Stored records
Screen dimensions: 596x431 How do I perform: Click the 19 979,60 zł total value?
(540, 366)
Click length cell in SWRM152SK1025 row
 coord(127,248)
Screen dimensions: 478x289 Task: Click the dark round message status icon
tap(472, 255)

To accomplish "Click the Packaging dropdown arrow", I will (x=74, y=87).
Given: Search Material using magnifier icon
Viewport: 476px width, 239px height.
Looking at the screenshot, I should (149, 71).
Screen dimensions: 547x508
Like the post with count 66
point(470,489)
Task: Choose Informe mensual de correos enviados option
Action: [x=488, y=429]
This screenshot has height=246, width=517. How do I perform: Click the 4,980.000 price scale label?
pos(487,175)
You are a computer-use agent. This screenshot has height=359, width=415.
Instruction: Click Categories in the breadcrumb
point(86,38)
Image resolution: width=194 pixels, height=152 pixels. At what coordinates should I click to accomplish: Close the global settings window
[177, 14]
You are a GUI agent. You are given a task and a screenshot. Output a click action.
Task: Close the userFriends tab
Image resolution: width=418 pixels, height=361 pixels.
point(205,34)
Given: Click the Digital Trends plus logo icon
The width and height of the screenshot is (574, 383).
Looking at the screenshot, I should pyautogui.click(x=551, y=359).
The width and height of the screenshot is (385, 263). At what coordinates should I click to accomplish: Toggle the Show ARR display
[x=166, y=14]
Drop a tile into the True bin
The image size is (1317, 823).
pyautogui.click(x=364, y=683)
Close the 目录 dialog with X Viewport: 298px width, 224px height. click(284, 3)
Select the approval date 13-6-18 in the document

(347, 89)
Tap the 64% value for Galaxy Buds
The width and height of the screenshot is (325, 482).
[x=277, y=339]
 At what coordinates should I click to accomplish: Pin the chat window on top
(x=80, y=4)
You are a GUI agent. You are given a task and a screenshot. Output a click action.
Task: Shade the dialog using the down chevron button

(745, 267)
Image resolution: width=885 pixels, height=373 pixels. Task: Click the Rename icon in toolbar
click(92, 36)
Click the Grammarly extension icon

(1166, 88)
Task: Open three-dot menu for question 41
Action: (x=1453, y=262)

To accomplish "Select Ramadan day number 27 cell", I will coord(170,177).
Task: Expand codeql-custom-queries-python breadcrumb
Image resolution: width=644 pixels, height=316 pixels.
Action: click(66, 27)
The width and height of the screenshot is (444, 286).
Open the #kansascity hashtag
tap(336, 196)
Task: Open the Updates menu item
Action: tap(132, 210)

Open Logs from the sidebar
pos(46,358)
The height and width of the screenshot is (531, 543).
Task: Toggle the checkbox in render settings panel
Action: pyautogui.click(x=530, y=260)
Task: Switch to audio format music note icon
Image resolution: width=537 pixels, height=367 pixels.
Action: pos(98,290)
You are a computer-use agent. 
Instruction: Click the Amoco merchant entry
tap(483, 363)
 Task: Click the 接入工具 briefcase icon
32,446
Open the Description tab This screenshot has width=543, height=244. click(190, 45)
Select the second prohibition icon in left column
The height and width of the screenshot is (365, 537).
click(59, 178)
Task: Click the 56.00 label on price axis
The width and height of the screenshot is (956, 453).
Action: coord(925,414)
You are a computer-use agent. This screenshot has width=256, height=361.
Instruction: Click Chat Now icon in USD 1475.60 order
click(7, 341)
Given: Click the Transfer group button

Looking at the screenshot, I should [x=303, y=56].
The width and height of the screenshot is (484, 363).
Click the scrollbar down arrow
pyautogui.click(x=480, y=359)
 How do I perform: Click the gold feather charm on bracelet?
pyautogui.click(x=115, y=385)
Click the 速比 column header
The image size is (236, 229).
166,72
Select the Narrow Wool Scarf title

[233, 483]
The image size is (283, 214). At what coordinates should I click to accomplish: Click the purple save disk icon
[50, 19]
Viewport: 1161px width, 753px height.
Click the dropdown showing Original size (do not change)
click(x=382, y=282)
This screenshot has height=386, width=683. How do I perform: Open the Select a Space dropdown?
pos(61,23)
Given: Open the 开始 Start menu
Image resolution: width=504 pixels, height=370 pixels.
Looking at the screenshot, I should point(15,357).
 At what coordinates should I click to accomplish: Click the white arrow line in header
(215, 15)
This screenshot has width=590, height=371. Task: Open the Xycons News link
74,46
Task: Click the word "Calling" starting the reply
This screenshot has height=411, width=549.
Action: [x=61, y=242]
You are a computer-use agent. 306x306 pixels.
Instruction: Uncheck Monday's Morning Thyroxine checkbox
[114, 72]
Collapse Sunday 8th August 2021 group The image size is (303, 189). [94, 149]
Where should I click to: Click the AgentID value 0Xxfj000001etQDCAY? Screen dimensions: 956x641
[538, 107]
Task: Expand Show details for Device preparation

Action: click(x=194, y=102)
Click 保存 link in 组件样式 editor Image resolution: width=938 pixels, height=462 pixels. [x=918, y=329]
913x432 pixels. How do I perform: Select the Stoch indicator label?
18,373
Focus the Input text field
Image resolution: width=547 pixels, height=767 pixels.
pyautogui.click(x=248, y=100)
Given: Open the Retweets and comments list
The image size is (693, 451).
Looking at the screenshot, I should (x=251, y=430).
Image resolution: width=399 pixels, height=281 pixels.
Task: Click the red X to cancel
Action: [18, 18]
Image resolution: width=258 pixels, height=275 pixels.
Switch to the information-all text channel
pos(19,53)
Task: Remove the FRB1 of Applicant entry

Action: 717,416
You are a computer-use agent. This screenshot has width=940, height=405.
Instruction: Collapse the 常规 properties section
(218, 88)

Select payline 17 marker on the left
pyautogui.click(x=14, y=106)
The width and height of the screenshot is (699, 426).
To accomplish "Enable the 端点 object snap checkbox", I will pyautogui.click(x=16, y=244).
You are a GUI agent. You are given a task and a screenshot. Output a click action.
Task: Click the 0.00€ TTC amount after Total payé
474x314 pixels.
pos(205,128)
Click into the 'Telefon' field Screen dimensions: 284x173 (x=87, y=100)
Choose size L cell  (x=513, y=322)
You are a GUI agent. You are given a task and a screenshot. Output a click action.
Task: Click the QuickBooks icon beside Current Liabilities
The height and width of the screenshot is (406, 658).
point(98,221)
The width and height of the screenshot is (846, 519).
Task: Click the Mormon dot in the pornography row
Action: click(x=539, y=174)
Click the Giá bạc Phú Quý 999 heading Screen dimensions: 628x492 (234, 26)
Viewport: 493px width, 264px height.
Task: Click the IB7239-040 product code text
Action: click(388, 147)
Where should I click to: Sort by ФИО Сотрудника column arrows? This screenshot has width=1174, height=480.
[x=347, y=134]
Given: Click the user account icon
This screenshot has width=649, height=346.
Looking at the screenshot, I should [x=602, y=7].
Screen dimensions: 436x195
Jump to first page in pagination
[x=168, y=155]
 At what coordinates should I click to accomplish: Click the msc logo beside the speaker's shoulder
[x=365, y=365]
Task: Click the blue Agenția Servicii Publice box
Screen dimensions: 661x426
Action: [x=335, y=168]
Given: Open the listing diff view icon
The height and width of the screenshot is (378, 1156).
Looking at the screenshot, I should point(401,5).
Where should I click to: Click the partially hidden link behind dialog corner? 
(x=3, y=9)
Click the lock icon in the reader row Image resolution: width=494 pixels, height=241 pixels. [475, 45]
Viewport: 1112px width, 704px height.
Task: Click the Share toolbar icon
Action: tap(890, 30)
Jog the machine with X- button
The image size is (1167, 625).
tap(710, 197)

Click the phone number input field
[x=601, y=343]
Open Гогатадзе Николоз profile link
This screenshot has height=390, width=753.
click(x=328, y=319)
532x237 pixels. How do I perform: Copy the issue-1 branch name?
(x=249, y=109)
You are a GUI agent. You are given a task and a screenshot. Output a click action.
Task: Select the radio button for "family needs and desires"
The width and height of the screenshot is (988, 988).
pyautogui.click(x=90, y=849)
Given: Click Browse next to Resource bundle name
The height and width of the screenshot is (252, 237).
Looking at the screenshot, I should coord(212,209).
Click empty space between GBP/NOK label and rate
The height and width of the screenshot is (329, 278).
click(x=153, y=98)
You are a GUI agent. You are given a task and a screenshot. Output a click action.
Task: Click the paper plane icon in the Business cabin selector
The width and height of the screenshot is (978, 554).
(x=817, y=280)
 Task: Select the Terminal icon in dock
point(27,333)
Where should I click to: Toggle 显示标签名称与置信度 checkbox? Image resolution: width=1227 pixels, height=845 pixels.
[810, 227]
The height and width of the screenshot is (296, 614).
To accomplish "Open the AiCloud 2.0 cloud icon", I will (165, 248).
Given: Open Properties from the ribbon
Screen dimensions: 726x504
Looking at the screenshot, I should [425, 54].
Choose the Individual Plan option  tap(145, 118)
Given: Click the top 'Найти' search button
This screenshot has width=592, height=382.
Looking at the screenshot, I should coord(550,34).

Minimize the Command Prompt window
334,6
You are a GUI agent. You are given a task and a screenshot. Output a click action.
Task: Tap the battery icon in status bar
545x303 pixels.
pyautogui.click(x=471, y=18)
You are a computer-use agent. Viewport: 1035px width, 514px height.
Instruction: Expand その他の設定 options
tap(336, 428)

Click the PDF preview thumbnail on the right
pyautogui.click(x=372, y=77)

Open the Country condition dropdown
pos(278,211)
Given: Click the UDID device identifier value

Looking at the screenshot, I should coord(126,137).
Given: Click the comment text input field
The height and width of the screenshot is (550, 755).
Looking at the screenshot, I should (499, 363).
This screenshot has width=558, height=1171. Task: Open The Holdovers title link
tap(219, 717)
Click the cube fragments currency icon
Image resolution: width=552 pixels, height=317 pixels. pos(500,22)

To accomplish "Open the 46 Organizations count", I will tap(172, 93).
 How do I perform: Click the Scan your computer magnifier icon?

▶ **PROBLEM STATEMENT**
Using the entries above, output exactly the lines between the line holding "The image size is (283, 214)." and the line holding "You are a computer-use agent. 306x306 pixels.", end lines included, and nothing more.

▶ **REPLY**
The image size is (283, 214). At what coordinates should I click to accomplish: Click the purple save disk icon
[50, 19]
Viewport: 1161px width, 753px height.
Click the dropdown showing Original size (do not change)
click(x=382, y=282)
This screenshot has height=386, width=683. How do I perform: Open the Select a Space dropdown?
pos(61,23)
Given: Open the 开始 Start menu
Image resolution: width=504 pixels, height=370 pixels.
Looking at the screenshot, I should point(15,357).
 At what coordinates should I click to accomplish: Click the white arrow line in header
(215, 15)
This screenshot has width=590, height=371. Task: Open the Xycons News link
74,46
Task: Click the word "Calling" starting the reply
This screenshot has height=411, width=549.
Action: [x=61, y=242]
You are a computer-use agent. 306x306 pixels.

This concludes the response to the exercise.